How postal service innovates with new technologies

Use the mail and parcels model to your advantage while the postal service works to improve its services using modern technologies.

How postal service innovates with new technologies
Use the mail and parcels model to your advantage. Photo by Markus Spiske / Unsplash

The postal service has not vanished; rather, technical advancements in recent years, particularly during the pandemic, have resulted in a transition and adaption to these developments. Postal courier services were maintained for many years, and stamps were required as payment for shipping.

Because of the social separation that the health crisis indicated, the populace began to connect intensely through various digital media: email, instant messaging (WhatsApp), and even Facebook and Instagram, which gradually adapted old mail to new technology.

The classic epistolary interchange was one of the first contemporary forms of long-distance interpersonal contact. However, the adoption of more rapid, quick, and efficient technology resulted in a decrease in the use of handwritten letters. They are presently mostly used for the delivery of advertising and official communications.

According to Statista, an international statistics portal with over one million statistics, papers, and dossiers on more than 170 industries in 50 countries, the globe has around 4.147 billion e-mail users, a figure that is expected to rise to 4.594 billion by 2025.

According to this company's Number of e-mail users worldwide 2017-2025 research, the number of global e-mail users reached 3.718 billion in 2020, with approximately 306 billion messages sent and received per day globally. In three years, this quantity is likely to rise to more than 376 billion.

According to government figures from 2021, Correos de México handled an estimated 345 million pieces. Mail was delivered by 2,659 routes and 7,345 letter carriers, as well as 3,714 motorbikes, 1,631 bicycles, and 647 vehicles from its 7,254 offices.

This agency was able to capitalize and hop on the innovation bandwagon. E-commerce has introduced a new means of purchasing and distributing things, revitalizing the postal and parcel business model.

Ordinary mail continues to exist, even though the majority of our personal and professional communications are now done electronically, as do online retailers, which have set a new norm for postal service offices with shipments. In the face of tremendous technological advancement, the traditional postal service must evolve and adapt.

One of the primary responsibilities of the government postal service is parcel delivery, which entails the transportation of commodities, household goods, food, and personal items; this is one of the duties that technology will not be able to replace.

Correspondence delivery is a declining activity, a work that has been replaced by e-mail and instant messaging, which allow people to receive papers and epistolary exchanges nearly instantly at the national and international level, to one person or a group of individuals at the same time.

The postal service as it currently exists will be kept because it was one of the sources of long-distance communication, with the sole negative being the delivery, which is still archaic.

The traditional mail is a magnificent medium of tremendous value to humanity; it was one of the earliest tools used to communicate between families and governments, and it has even contributed to peace. We would not be who we are now if it did not exist.

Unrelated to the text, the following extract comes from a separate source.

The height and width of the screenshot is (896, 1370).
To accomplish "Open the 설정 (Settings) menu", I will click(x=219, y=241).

Pollution from digital sources

In terms of electronic and instant messaging, humanity has no obstacles to communicating with others, even across borders, in interpersonal, commercial, business, and governmental sectors. The pandemic was a watershed moment in establishing the postal service's new objectives and charting its trajectory to continue with the goal of communicating through parcel delivery.

Technology enabled us to save paper and ink; nevertheless, with the digital issue, we began to become addicted to these digital issues, because we save information from more than five years ago that we no longer need, and we produce digital pollution in some way.

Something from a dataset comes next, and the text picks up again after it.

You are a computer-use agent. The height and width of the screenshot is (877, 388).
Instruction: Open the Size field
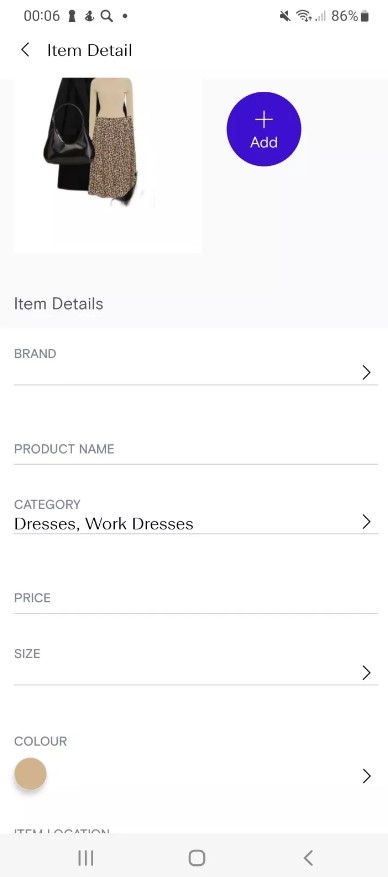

It is essential to form good habits to preserve healthy and effective communication, as it was done through letters, and formal epistolary exchange where we tried not to use bad words, and to use good spelling and legible handwriting. Now, with e-mail, we do not strive to garigolize the initial letter of a sentence; that is part of the change and we have to adapt to it.

Commemoration

Every year on October 9, World Post Day commemorates the anniversary of the founding of the Universal Postal Union in 1874 in Bern, Switzerland. The UPU (Universal Postal Union) Congress in Tokyo, Japan, declared it in 1969.

Since then, more than 150 countries have celebrated this day in various ways: some workplaces present or promote new products and services, while others recognize their employees' achievements.

The commemoration's goal is to increase awareness of the postal sector's importance in everyday life and its contribution to nations' social and economic growth. Given some of the trends that are fundamentally transforming our world, it is critical to recall the importance postal services play in our societies at all times.